Connects to the audi MMI backend and collects data. Requires the [audi api](https://github.com/davidgiga1993/AudiAPI)
package. Note: This pacakge is currently broken due to API changes.

| Param       | Desc                                  |
|-------------|---------------------------------------|
| credentials | Path to the credentials.json          |
| vin         | VIN of the car that should be crawled |

## Google Play Developer Console `Gdc`

Provides app statistics from the google play developer console. Requires the google-cloud-storage package.

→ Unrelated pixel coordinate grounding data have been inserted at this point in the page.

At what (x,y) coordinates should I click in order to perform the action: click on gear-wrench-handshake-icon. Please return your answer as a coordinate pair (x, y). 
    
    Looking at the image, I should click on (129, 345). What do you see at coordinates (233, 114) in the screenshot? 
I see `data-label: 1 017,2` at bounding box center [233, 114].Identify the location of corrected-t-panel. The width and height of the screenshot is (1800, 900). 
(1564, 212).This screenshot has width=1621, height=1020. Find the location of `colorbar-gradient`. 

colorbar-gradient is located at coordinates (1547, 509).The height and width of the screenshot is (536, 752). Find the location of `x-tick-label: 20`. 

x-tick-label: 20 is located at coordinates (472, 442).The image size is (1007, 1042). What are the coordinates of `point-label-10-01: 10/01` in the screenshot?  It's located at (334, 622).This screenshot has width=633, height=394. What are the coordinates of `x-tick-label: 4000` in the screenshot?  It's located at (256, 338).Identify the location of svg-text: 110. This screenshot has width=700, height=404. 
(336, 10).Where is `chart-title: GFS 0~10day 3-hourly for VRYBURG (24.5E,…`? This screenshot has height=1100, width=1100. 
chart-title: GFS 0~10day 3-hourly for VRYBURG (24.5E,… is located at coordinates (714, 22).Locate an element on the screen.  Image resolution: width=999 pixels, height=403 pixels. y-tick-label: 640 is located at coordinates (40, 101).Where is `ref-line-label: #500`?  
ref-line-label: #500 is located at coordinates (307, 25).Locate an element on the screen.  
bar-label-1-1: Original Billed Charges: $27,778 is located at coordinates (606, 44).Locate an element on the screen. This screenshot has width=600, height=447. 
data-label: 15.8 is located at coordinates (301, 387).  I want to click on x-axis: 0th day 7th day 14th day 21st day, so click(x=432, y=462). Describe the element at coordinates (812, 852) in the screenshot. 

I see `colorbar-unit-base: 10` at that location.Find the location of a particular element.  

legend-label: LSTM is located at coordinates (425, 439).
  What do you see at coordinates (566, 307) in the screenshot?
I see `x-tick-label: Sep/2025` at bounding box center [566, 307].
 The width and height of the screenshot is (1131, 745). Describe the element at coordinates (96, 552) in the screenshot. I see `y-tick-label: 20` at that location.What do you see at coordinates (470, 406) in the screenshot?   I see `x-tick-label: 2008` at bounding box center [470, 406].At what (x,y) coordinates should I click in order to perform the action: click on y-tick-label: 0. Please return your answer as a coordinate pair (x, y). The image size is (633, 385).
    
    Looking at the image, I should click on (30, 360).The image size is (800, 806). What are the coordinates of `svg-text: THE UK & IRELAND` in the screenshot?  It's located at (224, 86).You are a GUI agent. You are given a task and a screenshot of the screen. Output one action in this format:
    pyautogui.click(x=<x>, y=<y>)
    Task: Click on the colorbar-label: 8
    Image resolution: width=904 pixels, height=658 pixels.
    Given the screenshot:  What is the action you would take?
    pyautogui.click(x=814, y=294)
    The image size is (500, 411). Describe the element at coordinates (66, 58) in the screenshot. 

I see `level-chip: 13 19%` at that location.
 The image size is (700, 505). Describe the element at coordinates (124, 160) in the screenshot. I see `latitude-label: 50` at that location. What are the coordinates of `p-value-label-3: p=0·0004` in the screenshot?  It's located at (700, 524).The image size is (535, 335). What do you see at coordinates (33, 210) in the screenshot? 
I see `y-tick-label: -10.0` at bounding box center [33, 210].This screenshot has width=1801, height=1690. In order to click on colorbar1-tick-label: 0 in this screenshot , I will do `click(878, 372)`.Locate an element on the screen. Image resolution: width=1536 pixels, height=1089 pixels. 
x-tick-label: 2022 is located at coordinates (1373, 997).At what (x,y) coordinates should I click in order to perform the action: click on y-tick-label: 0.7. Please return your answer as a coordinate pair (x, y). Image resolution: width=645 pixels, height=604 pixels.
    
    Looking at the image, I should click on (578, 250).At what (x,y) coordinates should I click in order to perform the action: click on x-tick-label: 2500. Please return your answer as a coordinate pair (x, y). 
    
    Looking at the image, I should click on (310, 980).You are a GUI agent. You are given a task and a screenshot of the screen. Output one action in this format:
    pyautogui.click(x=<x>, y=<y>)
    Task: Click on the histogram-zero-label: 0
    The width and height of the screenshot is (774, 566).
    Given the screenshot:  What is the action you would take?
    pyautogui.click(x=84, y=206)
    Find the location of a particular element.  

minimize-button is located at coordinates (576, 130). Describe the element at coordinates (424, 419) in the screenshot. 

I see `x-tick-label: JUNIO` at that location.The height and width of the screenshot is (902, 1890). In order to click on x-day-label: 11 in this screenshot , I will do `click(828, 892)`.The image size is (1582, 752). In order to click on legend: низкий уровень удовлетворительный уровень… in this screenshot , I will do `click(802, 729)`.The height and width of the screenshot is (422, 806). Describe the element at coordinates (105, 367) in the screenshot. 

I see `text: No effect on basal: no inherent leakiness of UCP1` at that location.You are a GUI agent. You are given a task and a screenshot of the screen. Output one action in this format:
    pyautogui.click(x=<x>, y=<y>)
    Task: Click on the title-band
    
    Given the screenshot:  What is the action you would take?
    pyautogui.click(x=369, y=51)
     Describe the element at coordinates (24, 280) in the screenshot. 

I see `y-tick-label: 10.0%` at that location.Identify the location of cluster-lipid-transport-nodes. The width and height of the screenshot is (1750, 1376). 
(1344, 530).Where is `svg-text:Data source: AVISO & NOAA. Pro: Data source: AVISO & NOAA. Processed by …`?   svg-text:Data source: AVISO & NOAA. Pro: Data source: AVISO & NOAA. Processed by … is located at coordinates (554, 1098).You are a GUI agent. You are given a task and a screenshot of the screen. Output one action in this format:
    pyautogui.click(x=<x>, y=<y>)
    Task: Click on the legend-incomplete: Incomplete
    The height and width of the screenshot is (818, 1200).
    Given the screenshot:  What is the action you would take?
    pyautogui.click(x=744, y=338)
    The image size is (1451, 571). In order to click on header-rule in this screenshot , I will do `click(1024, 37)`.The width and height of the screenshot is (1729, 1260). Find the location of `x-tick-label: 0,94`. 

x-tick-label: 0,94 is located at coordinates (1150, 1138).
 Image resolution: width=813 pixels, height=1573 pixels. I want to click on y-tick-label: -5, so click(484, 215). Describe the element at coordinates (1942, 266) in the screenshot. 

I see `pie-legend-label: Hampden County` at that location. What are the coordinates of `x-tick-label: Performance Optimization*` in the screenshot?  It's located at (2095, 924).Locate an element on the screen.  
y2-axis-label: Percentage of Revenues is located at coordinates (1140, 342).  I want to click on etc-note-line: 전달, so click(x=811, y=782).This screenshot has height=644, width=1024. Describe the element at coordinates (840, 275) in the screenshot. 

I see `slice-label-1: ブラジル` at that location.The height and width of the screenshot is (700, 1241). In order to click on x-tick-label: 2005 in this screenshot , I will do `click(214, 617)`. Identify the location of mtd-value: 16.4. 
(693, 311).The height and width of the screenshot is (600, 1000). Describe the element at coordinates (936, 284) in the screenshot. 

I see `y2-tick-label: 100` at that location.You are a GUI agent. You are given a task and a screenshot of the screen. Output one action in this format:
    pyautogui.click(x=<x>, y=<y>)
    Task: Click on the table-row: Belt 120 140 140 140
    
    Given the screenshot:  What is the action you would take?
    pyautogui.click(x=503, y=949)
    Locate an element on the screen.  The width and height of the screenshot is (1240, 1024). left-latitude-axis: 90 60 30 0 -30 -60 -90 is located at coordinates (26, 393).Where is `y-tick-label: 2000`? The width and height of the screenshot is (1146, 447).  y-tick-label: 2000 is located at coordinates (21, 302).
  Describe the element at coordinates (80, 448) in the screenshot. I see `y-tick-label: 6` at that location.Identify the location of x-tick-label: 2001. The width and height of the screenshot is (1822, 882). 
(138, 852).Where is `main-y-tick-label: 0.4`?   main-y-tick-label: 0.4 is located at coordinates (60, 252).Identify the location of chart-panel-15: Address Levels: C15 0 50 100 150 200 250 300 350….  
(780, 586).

**Important** each fetch will call the google cloud storage api to check for updates so make sure to call is less
frequent (every 30min or so).

Sample config:

```
{
  "type": "Gdc",
  // Name of the bucket - this can be found at the bottom of the bulk export page in the GDC
  "bucketName": "pubsite_prod_rev_1234",
  "apps": [
	{ // All apps for which the statistics should be crawled
	  "package": "my.app.package",
	  "name": "My App"
	}
  ],
  // Key file for the service account which has read access to the GDC
  "keyFile": "api-project-1234.json",
  // Name of the folder where the crawled files should be stored
  "dbDir": "db"
}
```

## Apple appstore connect `AppStoreConnect`

Collects download statistics from apple

```json
{
  "type": "AppStoreConnect",
  "keyId": "ASDH123123",
  "keyFile": "my_api_key.p8",
  "issuerId": "asdasd-123123asd-asd12312-asd",
  "vendorNumber": "882223",
  "dbDir": "db"
}
```

# Writers

A writer represents the destination where the collected data is written to.

## Dry run `DryRun`

Prints the collected data to the stdout

## Prometheus http exporter `Prometheus`

Exports the data via a prometheus endpoint. The port can be configured using
`port`as configuration:

```
"writer": {
    "type": "Prometheus",
    "port": 9001
}
```

# Multithreading

By default, pollect executes all sources of a collection in parallel with up to 5 threads. If the writer supports
partial writes (for example `prometheus`) the result of each source will be immediately available. Writers which do not
support partial writes will receive the data once all probes have completed.

# Extensions

This example shows how to add your own collectors

## Source

extensions/SingleRandom.py:

```python
# Single random value with parameter
class SingleRandomSource(Source):
    def __init__(self, data):
        super().__init__(data)
        self.max = data.get('max')

    def _probe(self):
        return random() * self.max

```

extensions/MultiRandomSource.py:

```python
# Multiple random values
class MultiRandomSource(Source):
    def _probe(self):
        return {'a': random(), 'b': random()}
```

config.json:

```json
"sources": [
{
"type": "extensions.SingleRandom",
"max": 100
},
{
"type": "extensions.MultiRandom"
}
]
```

A similar principle is used for the writers. Take a look at the `sources`and `writers` folders for more examples.